One feature of the passions is that they are expansive and sympathy is an example of this. Sympathy allows us to turn from an idea of the self to an idea of another person and is explained by Hume via the experience of conversation as it allows us to share the feelings of others (2.1.11.2-8). The expression of another person’s feelings and the resemblance it has to our own enlivens the idea, transferring it to the vivacity of our own passions. The passion of sympathy, like the passions of pride and humility, is only possible via the Double Relation of ideas and impressions. This is how it is possible that sympathy, once an idea directed towards the self, created an impression. This play between ideas and impression, contribute to an easy transition of perceptions that we have of our selves. As McIntyre states sympathy is related to the identification of our future self because “the identification of my interest with the interests of a future person - the identification of myself with that person - is the result of the extended operation of sympathy” (McIntyre, p. 195). Sympathy explains how we can concern ourselves with our future self and how this can motivate us to action.
McIntyre states that the passions complete Hume’s account of personal identity because they allow Hume to explain how past perceptions, thoughts, and actions affect my present feelings, providing reason as to why they may be important to me, why I may act out of a concern for my future self, or a future collection of perceptions (McIntyre, p. 191). This is not to say that concern for self is the only feeling that connects and associates the collection of perceptions Hume describes but it may play a role in motivating us to perceive the self as a continued existence.
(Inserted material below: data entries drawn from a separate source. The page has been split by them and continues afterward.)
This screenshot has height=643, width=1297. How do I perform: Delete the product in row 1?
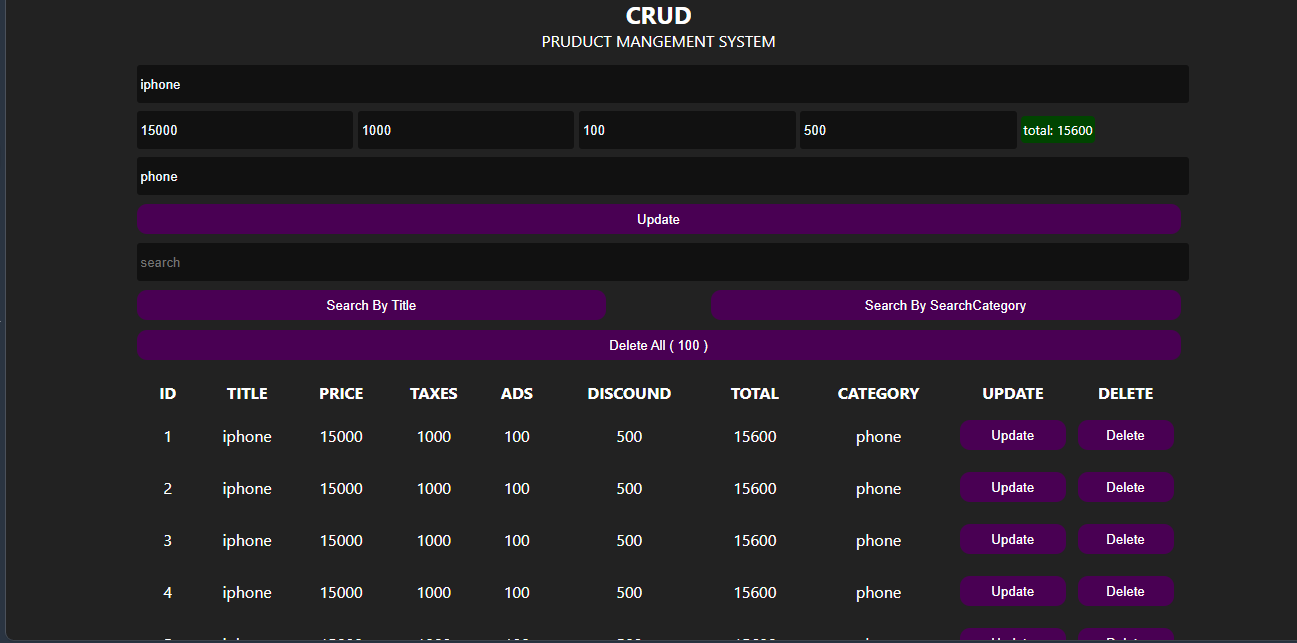pyautogui.click(x=1125, y=435)
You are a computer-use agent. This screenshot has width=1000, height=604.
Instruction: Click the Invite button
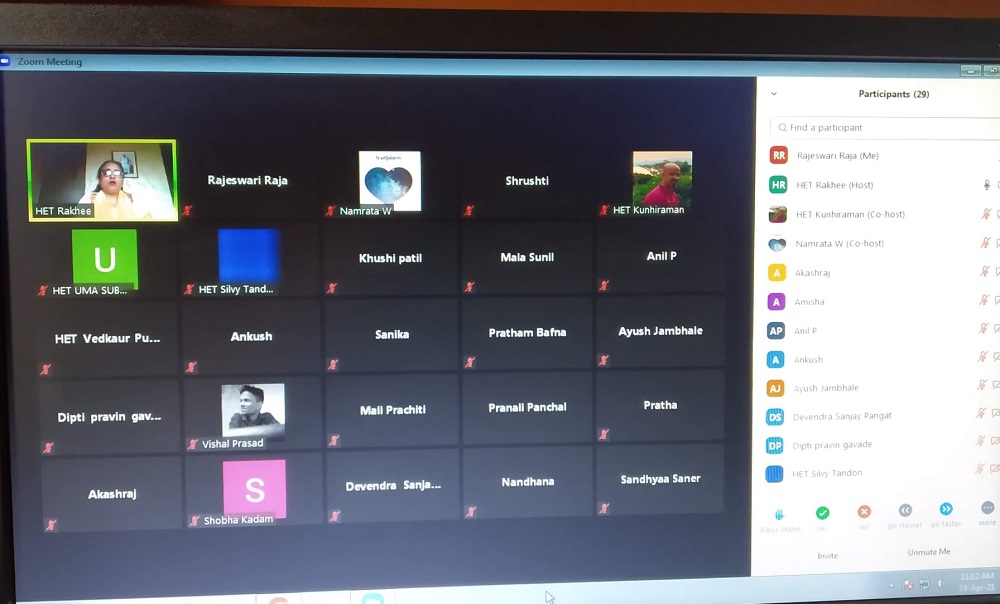tap(828, 555)
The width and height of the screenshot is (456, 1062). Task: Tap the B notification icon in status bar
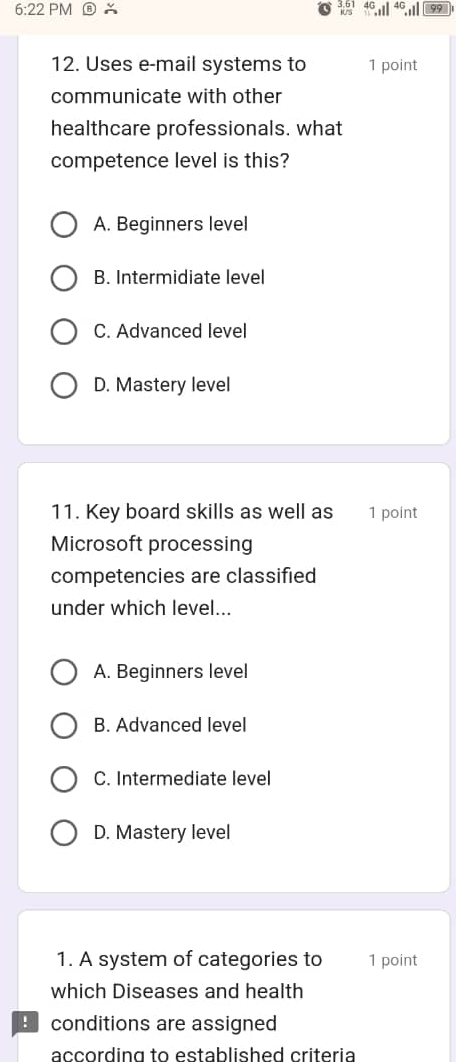click(x=89, y=9)
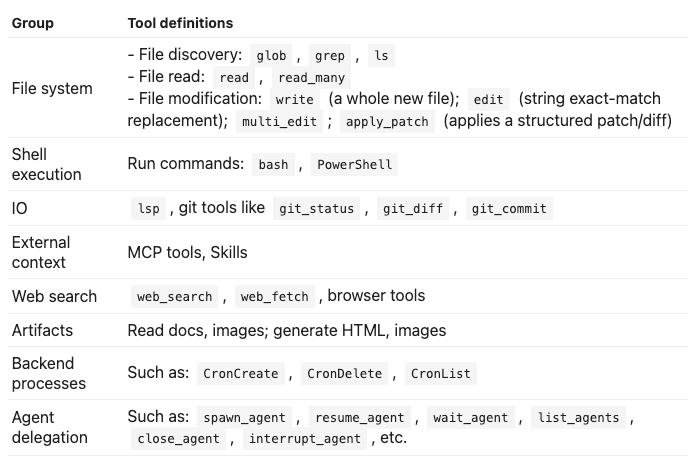Click the glob code tag
This screenshot has width=688, height=469.
point(271,56)
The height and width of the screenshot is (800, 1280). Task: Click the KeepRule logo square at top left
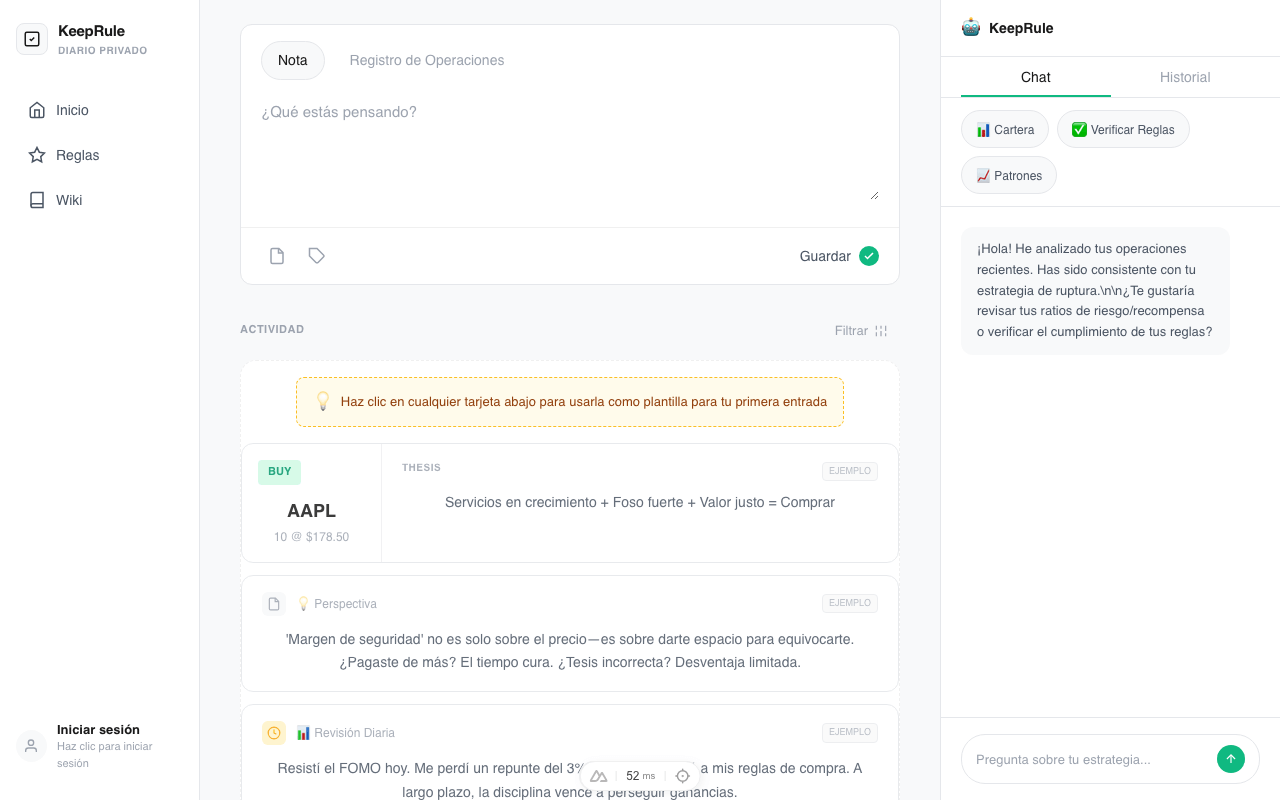(31, 38)
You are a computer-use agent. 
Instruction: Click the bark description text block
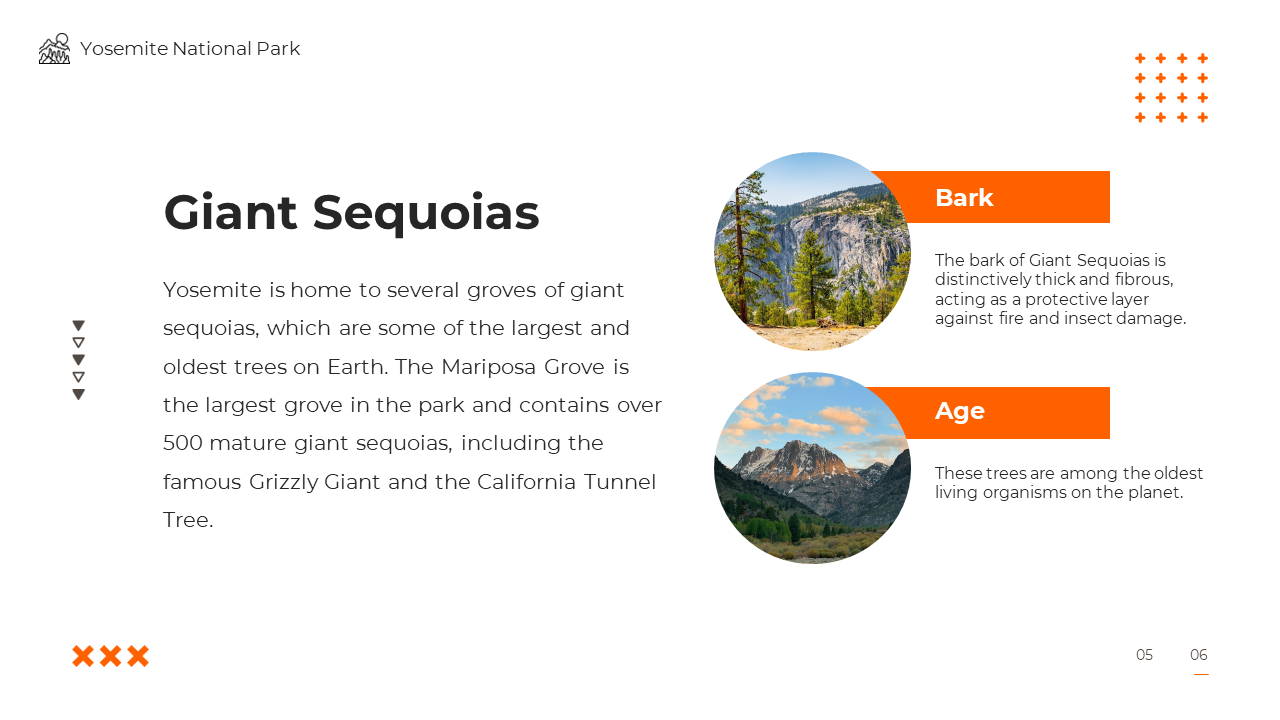1061,289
A concern for self may give some insight into the feeling of causally connected or related perceptions that becomes the source of the belief in the continued existence of the self.
There are numerous other possible solutions to the labyrinth of Hume’s appendix that so many have tried to navigate their way through but I am interested in understanding how concern for self is related to sympathy via the resemblance of feelings we can identify in other people and how this causes us to produce an idea of self (as self is the object of the indirect passions). I hope I have explained how the feeling of concern for oneself may play a role in understanding Hume’s Theory of Personal Identity in that the feeling of concern motivates us to believe in the connections that exist among the distinct perceptions that Hume identifies as self for without this concern, there is no reason to identify an idea of self to a body that only experiences pleasure and pain.
In this paper I used McIntyre’s frame of Hume’s Theory of Personal Identity (the explanation of belief and feeling) in order to, not only present her interpretation of the skeptical conclusion Hume reaches in the Appendix of his work, but to also focus on the second part of her framework regarding the passions and our feeling of concern for a future, past, and present self in order to explore this feeling of concern as being the motivation behind the ‘feeling of connection’ that Hume refers to in the Appendix. With reference to Hume’s discussion Of the passions, I hope I have provided some insight into the thought that a feeling of concern for self motivates us to identify our distinct perceptions as connected. Without a concern for the bundle of perceptions that exists as self in Hume’s philosophy, there is no need to identify them as connected thus ruling out the need for the imagination to fiction an idea of self.